→ Task description
Can you collect every line in the listing below that contains the word "video"?

→ Supplied information
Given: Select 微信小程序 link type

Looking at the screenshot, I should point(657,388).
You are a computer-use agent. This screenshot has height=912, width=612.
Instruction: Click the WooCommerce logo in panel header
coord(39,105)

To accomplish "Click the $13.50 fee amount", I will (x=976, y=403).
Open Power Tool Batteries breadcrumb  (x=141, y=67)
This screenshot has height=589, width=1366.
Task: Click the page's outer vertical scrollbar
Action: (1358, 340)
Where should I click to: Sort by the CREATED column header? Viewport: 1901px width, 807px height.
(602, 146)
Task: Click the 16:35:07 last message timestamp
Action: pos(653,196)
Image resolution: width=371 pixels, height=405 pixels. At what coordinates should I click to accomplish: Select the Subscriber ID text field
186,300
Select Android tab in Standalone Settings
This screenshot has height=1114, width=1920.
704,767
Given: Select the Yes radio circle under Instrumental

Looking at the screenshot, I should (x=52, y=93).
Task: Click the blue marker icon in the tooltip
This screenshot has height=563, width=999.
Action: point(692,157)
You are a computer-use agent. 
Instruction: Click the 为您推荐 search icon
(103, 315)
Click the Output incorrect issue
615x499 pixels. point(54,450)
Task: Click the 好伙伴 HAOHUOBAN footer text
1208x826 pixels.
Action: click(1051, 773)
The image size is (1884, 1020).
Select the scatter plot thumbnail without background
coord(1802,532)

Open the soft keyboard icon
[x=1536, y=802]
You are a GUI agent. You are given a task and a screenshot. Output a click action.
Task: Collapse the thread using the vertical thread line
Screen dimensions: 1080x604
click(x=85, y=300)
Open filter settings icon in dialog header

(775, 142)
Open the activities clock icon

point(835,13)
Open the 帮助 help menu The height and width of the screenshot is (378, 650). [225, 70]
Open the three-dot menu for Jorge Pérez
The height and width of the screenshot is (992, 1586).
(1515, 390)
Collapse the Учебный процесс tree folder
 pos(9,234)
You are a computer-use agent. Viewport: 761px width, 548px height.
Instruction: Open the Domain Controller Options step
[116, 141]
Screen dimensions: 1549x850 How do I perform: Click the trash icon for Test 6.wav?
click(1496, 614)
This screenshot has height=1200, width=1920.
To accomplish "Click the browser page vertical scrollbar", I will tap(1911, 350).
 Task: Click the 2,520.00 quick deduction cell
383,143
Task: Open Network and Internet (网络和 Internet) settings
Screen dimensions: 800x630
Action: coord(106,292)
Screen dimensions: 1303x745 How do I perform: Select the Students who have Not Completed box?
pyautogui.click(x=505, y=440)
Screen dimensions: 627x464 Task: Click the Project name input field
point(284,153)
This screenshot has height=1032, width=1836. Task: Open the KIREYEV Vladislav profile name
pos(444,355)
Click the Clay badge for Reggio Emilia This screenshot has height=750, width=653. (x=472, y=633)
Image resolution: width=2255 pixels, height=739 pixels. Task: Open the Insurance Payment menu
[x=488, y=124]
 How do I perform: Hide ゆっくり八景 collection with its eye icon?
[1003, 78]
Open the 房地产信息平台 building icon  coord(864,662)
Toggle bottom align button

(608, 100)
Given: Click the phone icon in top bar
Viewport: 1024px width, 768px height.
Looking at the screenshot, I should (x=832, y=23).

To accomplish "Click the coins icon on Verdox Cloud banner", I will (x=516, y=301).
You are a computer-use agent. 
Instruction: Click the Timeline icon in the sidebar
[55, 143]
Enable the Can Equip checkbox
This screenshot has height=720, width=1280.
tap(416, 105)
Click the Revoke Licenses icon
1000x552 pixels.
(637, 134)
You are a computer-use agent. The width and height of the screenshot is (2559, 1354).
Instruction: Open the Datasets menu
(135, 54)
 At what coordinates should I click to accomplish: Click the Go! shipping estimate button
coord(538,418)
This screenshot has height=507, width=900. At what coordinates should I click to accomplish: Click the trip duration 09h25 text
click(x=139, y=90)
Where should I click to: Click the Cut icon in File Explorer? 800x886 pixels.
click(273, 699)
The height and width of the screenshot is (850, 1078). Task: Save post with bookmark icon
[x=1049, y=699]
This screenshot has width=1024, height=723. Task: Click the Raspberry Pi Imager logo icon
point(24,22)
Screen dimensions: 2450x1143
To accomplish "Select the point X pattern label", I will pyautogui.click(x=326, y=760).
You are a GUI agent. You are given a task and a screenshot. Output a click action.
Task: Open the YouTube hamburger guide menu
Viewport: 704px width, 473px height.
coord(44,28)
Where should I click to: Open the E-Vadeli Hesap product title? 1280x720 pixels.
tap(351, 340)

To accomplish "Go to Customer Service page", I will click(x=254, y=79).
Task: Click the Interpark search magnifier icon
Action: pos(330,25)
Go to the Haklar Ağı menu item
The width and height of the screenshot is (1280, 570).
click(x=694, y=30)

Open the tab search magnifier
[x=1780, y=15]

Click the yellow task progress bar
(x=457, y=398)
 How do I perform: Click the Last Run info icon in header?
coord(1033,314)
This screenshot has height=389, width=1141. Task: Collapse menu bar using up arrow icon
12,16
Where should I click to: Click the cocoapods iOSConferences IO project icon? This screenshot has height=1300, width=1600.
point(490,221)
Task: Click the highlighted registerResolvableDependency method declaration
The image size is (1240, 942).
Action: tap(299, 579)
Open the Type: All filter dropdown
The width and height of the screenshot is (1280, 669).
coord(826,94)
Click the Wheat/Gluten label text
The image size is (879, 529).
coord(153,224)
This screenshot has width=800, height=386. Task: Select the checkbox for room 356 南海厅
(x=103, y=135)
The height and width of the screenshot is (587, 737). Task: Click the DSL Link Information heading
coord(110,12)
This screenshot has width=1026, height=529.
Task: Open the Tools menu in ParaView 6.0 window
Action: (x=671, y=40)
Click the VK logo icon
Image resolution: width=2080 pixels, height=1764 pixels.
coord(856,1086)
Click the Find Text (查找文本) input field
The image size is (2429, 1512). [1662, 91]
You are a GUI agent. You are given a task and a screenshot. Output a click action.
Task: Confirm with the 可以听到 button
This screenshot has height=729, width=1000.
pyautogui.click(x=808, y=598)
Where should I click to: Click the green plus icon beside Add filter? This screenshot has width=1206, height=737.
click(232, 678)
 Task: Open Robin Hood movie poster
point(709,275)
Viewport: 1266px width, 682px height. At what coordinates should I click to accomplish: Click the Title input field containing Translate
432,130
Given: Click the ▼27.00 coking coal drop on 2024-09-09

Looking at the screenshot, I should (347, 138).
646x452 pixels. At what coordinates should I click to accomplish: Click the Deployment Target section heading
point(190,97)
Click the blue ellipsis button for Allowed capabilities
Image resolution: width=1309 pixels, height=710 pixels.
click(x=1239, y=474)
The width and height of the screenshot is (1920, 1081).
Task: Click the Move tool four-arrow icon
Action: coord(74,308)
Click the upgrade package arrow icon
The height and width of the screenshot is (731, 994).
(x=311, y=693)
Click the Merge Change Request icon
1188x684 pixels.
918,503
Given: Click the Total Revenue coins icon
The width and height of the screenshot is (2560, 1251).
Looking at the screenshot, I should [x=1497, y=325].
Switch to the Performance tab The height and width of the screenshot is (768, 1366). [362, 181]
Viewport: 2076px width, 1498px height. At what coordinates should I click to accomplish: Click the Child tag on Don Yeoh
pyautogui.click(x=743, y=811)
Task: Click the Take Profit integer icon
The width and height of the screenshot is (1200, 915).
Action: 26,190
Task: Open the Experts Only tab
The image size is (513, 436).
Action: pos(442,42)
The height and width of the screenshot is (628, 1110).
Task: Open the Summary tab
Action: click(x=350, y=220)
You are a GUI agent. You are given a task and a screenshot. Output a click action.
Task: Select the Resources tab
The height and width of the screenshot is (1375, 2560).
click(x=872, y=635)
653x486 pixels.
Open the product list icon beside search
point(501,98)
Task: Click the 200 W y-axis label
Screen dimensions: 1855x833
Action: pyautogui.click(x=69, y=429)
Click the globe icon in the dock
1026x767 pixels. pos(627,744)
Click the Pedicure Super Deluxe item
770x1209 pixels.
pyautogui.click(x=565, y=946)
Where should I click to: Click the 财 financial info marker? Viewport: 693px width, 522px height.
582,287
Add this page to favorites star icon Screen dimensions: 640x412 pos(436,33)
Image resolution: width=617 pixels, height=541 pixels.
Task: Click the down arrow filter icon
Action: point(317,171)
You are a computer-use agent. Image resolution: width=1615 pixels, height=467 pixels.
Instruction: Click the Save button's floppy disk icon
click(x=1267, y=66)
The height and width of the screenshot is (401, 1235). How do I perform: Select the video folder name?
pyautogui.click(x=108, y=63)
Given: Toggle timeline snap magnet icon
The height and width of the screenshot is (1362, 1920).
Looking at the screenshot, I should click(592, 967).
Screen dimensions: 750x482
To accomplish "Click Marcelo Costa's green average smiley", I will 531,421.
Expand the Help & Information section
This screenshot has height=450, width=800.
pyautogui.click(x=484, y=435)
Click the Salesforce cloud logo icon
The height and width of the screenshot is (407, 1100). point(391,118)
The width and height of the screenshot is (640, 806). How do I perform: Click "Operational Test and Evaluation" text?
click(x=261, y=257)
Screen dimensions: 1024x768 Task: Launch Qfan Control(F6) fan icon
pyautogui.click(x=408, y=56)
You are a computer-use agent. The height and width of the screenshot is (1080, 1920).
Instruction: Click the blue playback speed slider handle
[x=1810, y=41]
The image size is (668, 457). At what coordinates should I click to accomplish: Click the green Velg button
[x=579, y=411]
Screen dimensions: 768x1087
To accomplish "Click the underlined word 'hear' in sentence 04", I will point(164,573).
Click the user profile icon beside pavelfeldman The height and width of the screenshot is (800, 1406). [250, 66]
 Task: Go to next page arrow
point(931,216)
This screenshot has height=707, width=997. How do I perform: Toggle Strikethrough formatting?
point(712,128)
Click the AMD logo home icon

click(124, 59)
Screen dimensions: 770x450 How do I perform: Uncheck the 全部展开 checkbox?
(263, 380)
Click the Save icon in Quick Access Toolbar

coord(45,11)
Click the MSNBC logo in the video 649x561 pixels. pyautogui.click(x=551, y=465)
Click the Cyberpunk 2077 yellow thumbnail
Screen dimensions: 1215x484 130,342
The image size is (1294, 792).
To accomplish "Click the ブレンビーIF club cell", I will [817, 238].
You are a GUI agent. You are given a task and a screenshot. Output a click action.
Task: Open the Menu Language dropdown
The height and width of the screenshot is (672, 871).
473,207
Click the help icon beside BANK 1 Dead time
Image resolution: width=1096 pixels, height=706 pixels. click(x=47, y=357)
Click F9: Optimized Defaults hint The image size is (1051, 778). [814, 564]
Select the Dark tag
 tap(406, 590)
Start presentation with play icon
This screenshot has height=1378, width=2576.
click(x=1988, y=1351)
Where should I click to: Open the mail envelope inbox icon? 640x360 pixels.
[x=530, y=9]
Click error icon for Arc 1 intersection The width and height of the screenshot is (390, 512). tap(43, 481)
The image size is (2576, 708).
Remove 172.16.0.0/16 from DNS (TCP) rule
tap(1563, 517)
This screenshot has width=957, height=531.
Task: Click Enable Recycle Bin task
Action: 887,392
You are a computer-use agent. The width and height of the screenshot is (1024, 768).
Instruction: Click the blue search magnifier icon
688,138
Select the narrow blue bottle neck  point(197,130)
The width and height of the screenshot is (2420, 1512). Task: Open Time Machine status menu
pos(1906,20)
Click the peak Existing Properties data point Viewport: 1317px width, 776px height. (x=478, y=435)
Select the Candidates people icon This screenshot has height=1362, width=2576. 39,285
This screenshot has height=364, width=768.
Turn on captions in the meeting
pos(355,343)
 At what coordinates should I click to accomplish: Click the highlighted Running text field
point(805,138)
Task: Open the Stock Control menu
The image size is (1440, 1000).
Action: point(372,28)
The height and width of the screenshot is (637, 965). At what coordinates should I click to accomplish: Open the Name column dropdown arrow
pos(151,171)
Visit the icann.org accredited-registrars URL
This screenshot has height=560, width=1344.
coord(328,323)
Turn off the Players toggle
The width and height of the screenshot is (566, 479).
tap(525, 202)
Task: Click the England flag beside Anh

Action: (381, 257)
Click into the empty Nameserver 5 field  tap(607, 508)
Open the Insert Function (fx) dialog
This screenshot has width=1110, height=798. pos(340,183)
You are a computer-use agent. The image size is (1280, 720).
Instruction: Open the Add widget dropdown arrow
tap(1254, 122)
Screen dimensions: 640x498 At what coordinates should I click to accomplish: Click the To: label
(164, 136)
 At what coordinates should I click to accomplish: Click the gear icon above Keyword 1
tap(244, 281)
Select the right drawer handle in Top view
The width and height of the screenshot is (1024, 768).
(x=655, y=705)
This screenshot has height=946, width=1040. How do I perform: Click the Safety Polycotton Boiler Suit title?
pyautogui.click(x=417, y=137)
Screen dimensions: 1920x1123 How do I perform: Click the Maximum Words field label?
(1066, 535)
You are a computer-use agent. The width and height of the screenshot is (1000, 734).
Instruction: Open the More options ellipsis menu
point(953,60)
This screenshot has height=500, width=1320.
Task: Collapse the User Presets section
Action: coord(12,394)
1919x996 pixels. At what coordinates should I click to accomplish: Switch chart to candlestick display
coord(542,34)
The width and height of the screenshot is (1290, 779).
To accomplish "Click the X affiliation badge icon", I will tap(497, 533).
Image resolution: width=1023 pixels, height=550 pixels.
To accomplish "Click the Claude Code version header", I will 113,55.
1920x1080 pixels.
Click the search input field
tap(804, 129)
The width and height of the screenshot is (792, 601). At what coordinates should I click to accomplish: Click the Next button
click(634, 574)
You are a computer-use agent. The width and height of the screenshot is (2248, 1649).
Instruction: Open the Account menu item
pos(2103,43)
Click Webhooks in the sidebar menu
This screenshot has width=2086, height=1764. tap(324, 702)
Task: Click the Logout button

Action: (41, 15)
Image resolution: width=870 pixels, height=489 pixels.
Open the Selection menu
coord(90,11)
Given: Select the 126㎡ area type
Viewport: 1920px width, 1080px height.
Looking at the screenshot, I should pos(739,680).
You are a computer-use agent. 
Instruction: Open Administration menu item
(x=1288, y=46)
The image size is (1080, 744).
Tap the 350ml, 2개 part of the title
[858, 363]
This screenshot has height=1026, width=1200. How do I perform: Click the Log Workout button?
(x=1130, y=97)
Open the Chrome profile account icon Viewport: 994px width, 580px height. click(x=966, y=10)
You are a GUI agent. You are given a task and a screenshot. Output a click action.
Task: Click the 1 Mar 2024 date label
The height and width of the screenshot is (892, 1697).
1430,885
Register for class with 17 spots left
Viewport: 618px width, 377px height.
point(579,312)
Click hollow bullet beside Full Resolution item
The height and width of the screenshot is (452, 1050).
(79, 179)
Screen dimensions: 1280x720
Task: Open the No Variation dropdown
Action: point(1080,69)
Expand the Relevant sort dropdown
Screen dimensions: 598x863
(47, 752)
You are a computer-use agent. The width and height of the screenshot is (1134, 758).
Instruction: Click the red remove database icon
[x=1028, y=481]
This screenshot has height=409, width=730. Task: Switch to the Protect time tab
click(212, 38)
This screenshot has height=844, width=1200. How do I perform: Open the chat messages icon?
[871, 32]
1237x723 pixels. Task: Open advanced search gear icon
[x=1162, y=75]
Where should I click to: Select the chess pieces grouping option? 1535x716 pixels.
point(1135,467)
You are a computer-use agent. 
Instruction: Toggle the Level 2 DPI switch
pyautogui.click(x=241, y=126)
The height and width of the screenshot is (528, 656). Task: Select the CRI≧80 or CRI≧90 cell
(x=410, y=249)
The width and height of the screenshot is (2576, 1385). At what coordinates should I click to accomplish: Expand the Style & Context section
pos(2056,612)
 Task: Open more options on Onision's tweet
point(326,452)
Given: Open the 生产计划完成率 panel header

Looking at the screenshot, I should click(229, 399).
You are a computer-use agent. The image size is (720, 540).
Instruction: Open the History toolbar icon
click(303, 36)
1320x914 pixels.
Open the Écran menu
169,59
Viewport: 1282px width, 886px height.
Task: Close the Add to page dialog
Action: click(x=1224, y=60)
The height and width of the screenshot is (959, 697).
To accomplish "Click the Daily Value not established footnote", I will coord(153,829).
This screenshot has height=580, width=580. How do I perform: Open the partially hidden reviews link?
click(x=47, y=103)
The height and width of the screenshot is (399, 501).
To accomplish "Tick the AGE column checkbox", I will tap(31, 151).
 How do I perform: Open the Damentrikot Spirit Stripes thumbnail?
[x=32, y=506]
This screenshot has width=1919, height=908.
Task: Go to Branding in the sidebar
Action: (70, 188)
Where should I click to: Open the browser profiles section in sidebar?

→ Answer to the exercise
The height and width of the screenshot is (401, 1235). How do I perform: Select the video folder name?
Click the MSNBC logo in the video 649x561 pixels. pyautogui.click(x=551, y=465)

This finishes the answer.